第693話 やっぱり性愛を司る大精霊

 今まではリンドスオンと呼称していたが、色んな竜族と関係を持ったから呼び方を改めたみやびとファフニール。関係を持ったと言えば嫌らしく聞こえるが、実際にそうです間違いありません、はい。


 竜騎士であるリッタースオンはそのままに、伴侶をドラゴンスオンと呼ぶことにしたのである。おさらいになるがリッターは騎士、スオンは盟友って意味だ。戦場で死ぬときは竜も、その背に乗る騎士も、一緒だよって関係を表している。


 ――ここは朝のアマテラス号、浴室の隣にある洗面室。


「お早う! ティーナ、ローレル」

 

 同じくお早うございますと返した二人は、歯磨きと洗顔を終えて待機する。このあと血の交換をしてもらえるからで、二人ともそわそわ落ち着かないようす。

 歯磨きを済ませたみやびは、おもむろにドラキュラ付け歯を装着した。パーティーグッズによくあるものだが、みやびは錬成で牙を鋭くしてある。こちらから奪う場合はとても便利、重婚が可能となってからは愛用している。

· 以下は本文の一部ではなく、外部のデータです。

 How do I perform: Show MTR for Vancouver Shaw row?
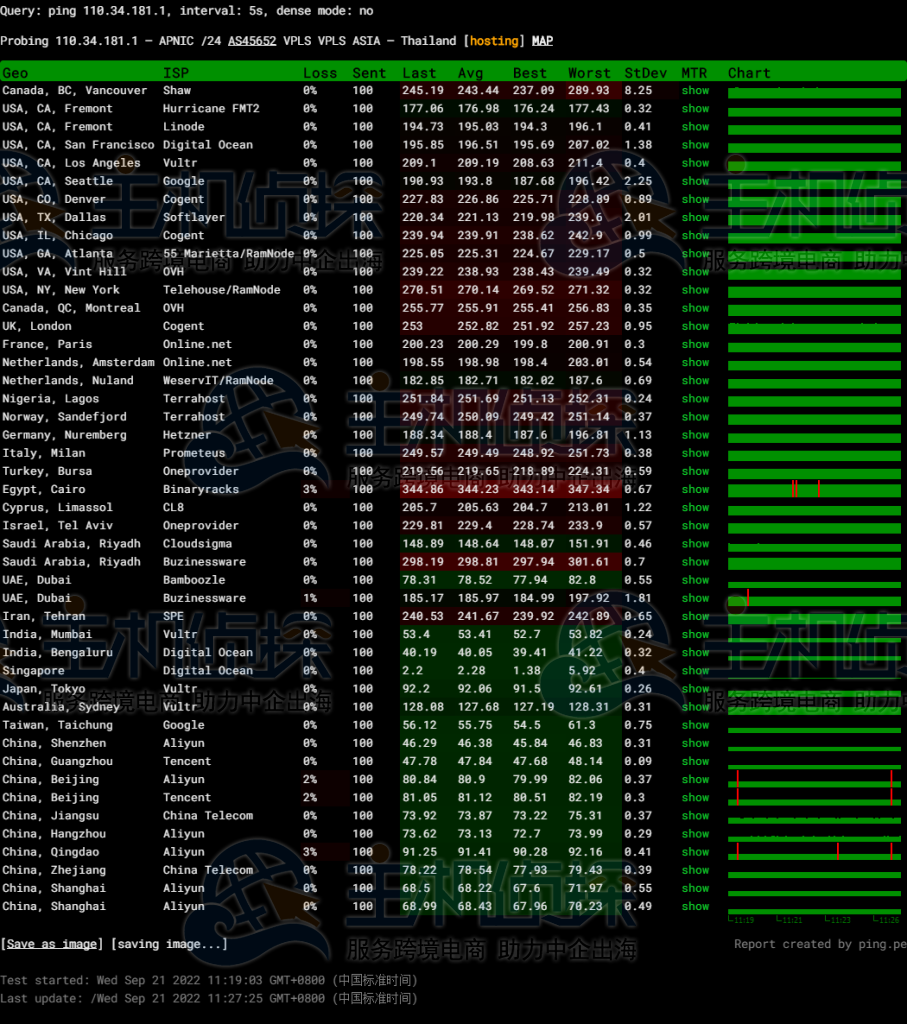coord(695,91)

 そしてティーナとローレルの唇を、それぞれ奪っていく任侠大精霊さま。朝みやびと顔を会わせたファミリーの竜は、これが日課となっていた。もちろん血の交換だから、舌を絡めるディープキスだ。

 属性因子が濃くなってきてる影響が如実に表れ始め、みやびにチューされたドラゴンスオンはしばらくトロンとしちゃう。フレイアいわく山椒とは全く別の、性的な恍惚感を覚えるんだそうな。


 ふわふわしてるティーナとローレルが出て行き、すれ違いで麻子と香澄がおっはーとやって来た。あの二人、これから朝食の仕込み大丈夫かしらと。そんな二人にみやびは尋ねてみる、ファフニールと血の交換をしたらどんな感じになるのかって。


「子宮にね、麻子」

「ほう」

「キュッと来るのよね、香澄」

「ほうほう」


 みやびからドラゴンスオンへの直接に比べれば、程度は軽いもよう。だが属性因子の影響は間違いなく出ていると、栄養科三人組は頷き合う。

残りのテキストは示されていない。